Supreme Court of Delaware
Dec 29, 1998
725 A.2d 441 (Del. 1998)

Opinion

No. 289, 1998.

Decided: December 29, 1998.

Superior Sussex CrA IN95-11-0431.

Affirmed.


Unpublished opinion below.

TARRON T. ADAMS, Defendant Below, Appellant, v. STATE OF DELAWARE, Plaintiff Below, Appellee. No. 289, 1998. In the Supreme Court of the State of Delaware. Submitted: December 10, 1998. Decided: December 29, 1998.

Before VEASEY, Chief Justice, WALSH and HOLLAND, Justices.

ORDER

This 29th day of December 1998, upon consideration of the appellant's brief filed pursuant to Supreme Court Rule 26(c) ("Rule 26(c)"), his attorney's motion to withdraw, and the State's response thereto, it appears to the Court that:

(1) In April 1998, following a two-day jury trial in the Superior Court, the defendant-appellant, Tarron T. Adams ("Adams"), was convicted of first degree vehicular homicide, driving a motor vehicle while license suspended, and driving under the influence. Adams was sentenced to a total of two years and four months at Level V incarceration, with credit for time served, followed by four years and four months at decreasing levels of supervision. This is Adams' direct appeal.

(2) The evidence at trial established that on March 16, 1997, at approximately 3:23 p.m., Adams, who was then 24 years-old, along with 15 year-old Charles Garland ("Garland"), and 23 year-old John Parks ("Parks"), were traveling west in a car on County Road 207. Adams and Garland are cousins. The car, a red Geo Storm, was owned by Adams' girlfriend. All three occupants of the car — Adams, Garland, and Parks — had been drinking alcohol that day, and the car was traveling at a high rate of speed. At approximately one mile east of Lincoln, the driver lost control of the car. The car left the roadway, drove onto the shoulder and into the grass, flipping over several times. The accident resulted in serious injuries to Adams and Parks. Garland suffered less serious injuries. Eight days after the accident, Parks died of his injuries.

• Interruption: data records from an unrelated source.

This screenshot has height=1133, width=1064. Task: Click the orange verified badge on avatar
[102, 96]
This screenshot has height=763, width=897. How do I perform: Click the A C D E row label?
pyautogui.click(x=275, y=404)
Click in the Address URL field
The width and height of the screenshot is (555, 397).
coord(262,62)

(3) As the alleged driver of the car, Adams was charged with first degree vehicular homicide, driving a motor vehicle while license suspended, and driving under the influence. At trial, Adams maintained that he was not the driver of the car, but that Parks was. At the conclusion of the trial, the jury convicted Adams of all three charges.

(4) Adams' appellate counsel has filed a brief and a motion to withdraw pursuant to Rule 26(c). The standard and scope of review applicable to the consideration of a motion to withdraw and an accompanying brief under Rule 26(c) is twofold: (a) the Court must be satisfied that defense counsel has made a conscientious examination of the record and the law for claims that could arguably support the appeal; and (b) the Court must conduct its own review of the record and determine whether the appeal is so totally devoid of at least arguably appealable issues that it can be decided without an adversary presentation. Penson v. Ohio, 488 U.S. 75, 83 (1988); McCoy v. Court of Appeals of Wisconsin, 486 U.S. 429, 442 (1988); Anders v. California, 386 U.S. 738, 744 (1967).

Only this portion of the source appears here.